» **Saved data entries**
::::::::
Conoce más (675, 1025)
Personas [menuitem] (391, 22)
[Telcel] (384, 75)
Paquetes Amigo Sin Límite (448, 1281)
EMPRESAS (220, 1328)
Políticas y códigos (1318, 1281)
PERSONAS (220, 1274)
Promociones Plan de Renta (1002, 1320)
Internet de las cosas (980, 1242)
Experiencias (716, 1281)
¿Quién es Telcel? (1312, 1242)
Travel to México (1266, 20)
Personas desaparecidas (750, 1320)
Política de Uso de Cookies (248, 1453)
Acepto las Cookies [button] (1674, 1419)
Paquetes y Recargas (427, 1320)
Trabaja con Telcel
::::::::
» **WHAT TO PRODUCE**
From the opening line of the data above, please print each line as written up to and including the line that contains "Travel to México (1266, 20)", and nothing more.

» **TASK OUTPUT**
Conoce más (675, 1025)
Personas [menuitem] (391, 22)
[Telcel] (384, 75)
Paquetes Amigo Sin Límite (448, 1281)
EMPRESAS (220, 1328)
Políticas y códigos (1318, 1281)
PERSONAS (220, 1274)
Promociones Plan de Renta (1002, 1320)
Internet de las cosas (980, 1242)
Experiencias (716, 1281)
¿Quién es Telcel? (1312, 1242)
Travel to México (1266, 20)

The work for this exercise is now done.